Extrait de séance:
——————

De voorzitster. - Het woord is aan mevrouw Zrihen voor een mondeling verslag.

Mme Olga Zrihen (PS). - La commission a examiné la proposition de résolution qui fait l'objet du présent rapport au cours de ses réunions des 4 et 11 juin 2013.

Dans son introduction, l'auteur, M. Hellings, a rappelé que notre Sénat avait adopté, le 2 mai dernier, le projet de loi portant assentiment à la Convention sur la protection et la promotion de la diversité des expressions culturelles.

La nécessité d'encadrer les futurs accords commerciaux pour imposer dans le mandat de la Commission européenne une exception culturelle claire avait, à cette occasion, déjà été largement discutée.

L'auteur a également précisé que deux résolutions, l'une au Parlement flamand, l'autre au Parlement de la Communauté française, avaient été adoptées sur le même sujet.

——————

Données sources:
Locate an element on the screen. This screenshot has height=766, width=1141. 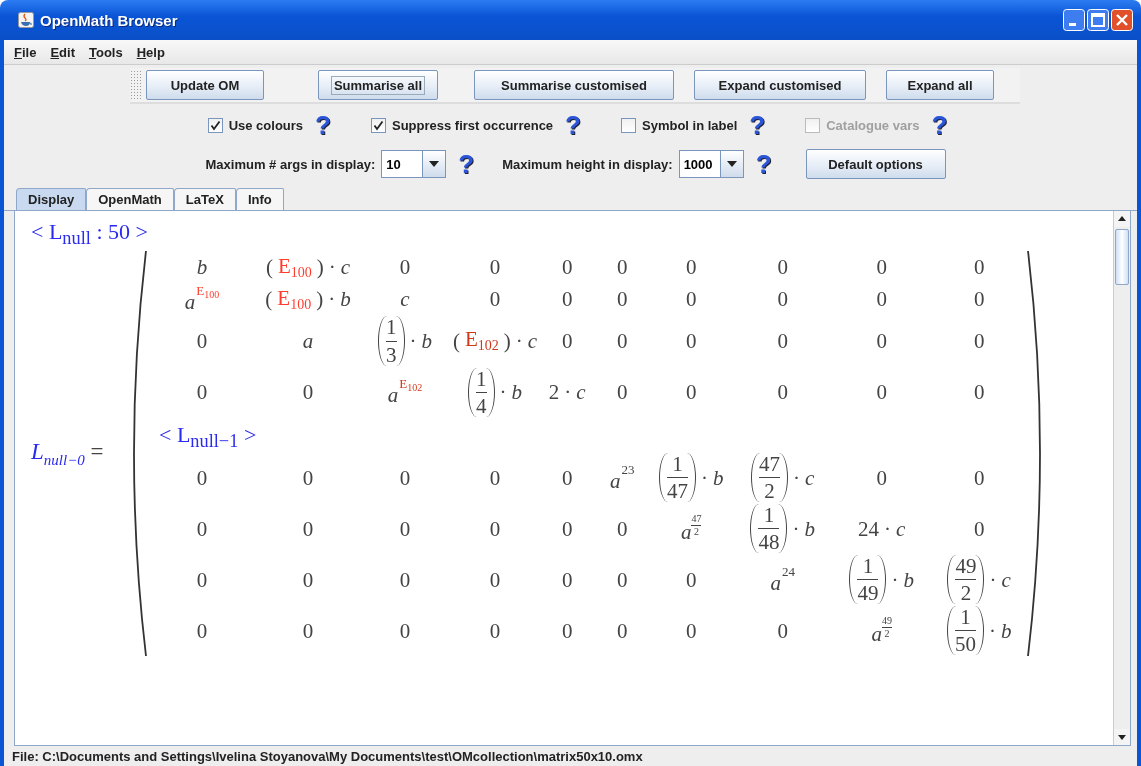
toolbar-button: Summarise customised is located at coordinates (574, 85).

——————

Présentation de la tâche: Recopiez mot pour mot, s'il vous plaît, la partie de l'extrait de séance qui s'ouvre sur les mots contenant « Mme Olga Zrihen » et se termine par « été largement discutée. ».

Résultat obtenu:
Mme Olga Zrihen (PS). - La commission a examiné la proposition de résolution qui fait l'objet du présent rapport au cours de ses réunions des 4 et 11 juin 2013.

Dans son introduction, l'auteur, M. Hellings, a rappelé que notre Sénat avait adopté, le 2 mai dernier, le projet de loi portant assentiment à la Convention sur la protection et la promotion de la diversité des expressions culturelles.

La nécessité d'encadrer les futurs accords commerciaux pour imposer dans le mandat de la Commission européenne une exception culturelle claire avait, à cette occasion, déjà été largement discutée.